Dass dieses Gefühl des „Jetzt seid ihr dran“ sehr nachvollziehbare Gründe hat, ist unter anderem daran zu erkennen, dass auch die Union in den Wettlauf um die schärfste Kapital-Kritik eingestiegen ist. Eine große Koalition gegen Lohndumping sucht nach Lösungen gegen die billige Konkurrenz aus Osteuropa. An dieser Front geht die Angst um vor der „totalen Ökonomisierung“, von der Müntefering spricht. Und da kann keine Volkspartei sich leisten, von der anderen übertroffen zu werden.

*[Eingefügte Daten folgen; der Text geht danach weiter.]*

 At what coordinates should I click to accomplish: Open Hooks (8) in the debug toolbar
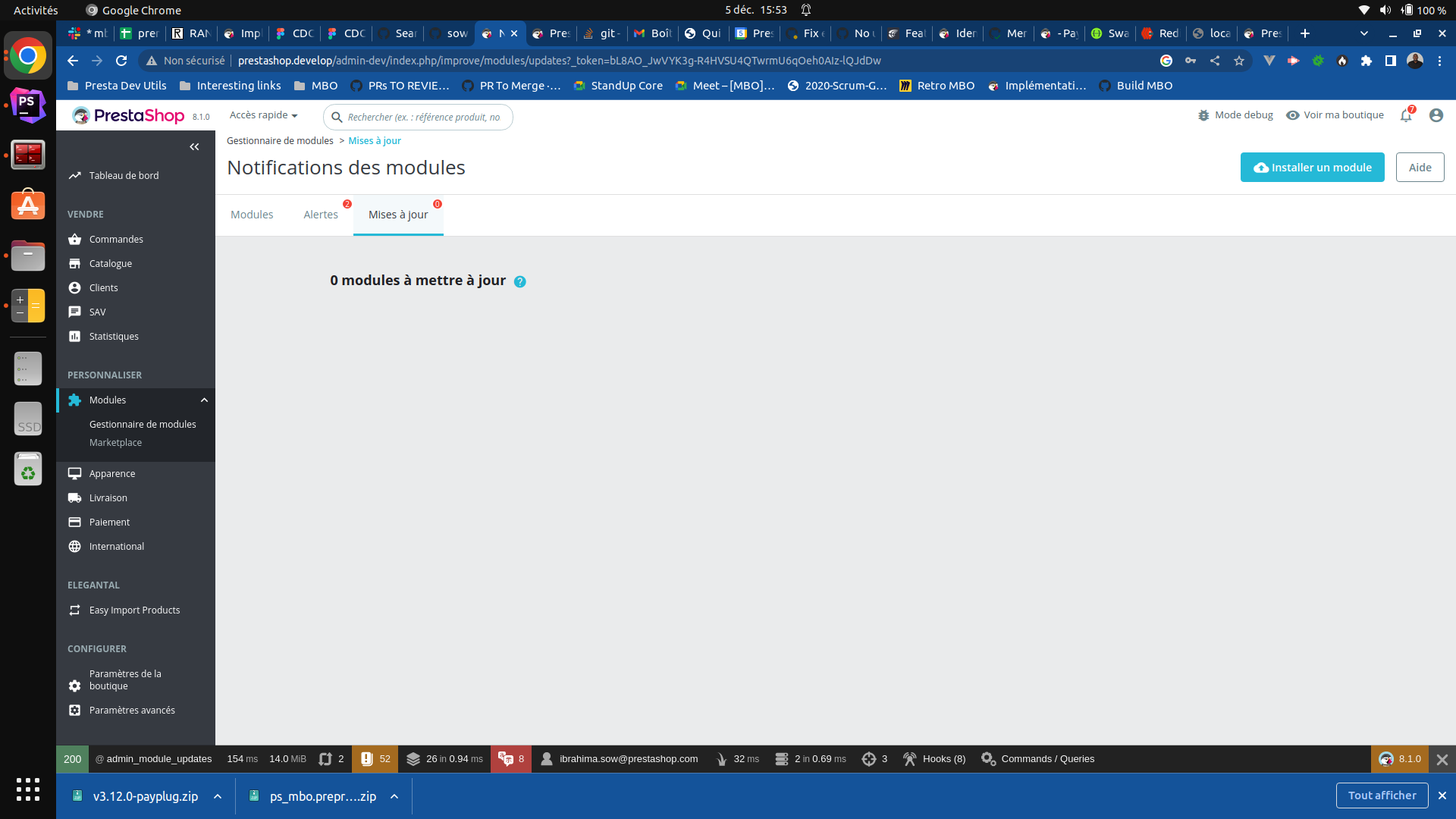point(934,758)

Doch was nachvollziehbar und verständlich ist, muss nicht richtig sein. Für die SPD ist es sogar ausgesprochen gefährlich, wenn legitime Forderungen an die Wirtschaft in einer Tonlage vorgebracht werden, die in den Ohren vieler Mitglieder und Anhänger als Kurswechsel verstanden wird. Nicht nur, weil es für ein Zurück zu den alten Segnungen des Sozialstaats überhaupt keine Mittel gibt und deshalb nur falsche Hoffnungen geweckt werden können. Sondern vor allem deshalb, weil ein Schwenk den weit verbreiteten Verdacht bestätigen würde, dass Schröders Reformpolitik tatsächlich der große Verrat an sozialdemokratischen Grundsätzen war.

Es wäre ja höchste Zeit, wenn die SPD endlich ernsthaft fragen würde, was das auf dem globalisierten Markt heißt: geordneter Wettbewerb. Schließlich war sie immer auch Teil einer Internationale. Aber was Kanzler und Parteichef in den letzten Wochen geliefert haben, lässt eher auf Verzweiflung schließen als auf Entschlossenheit, dieses dicke Brett nun wirklich einmal zu bohren. Wer sich so lange wie die deutschen Sozialdemokraten den globalisierten Realitäten verweigert hat, um dann die eigenen Wähler unvorbereitet mit dem Unvermeidlichen zu konfrontieren, der muss seine Worte wägen. Die Botschaft, dass der Sozialstaat gerettet werden kann, lässt sich nicht durch Worte erkaufen. Wenn der SPD-Chef nicht mehr an die Reformen glaubt, dann schwindet der letzte Rest der Glaubwürdigkeit.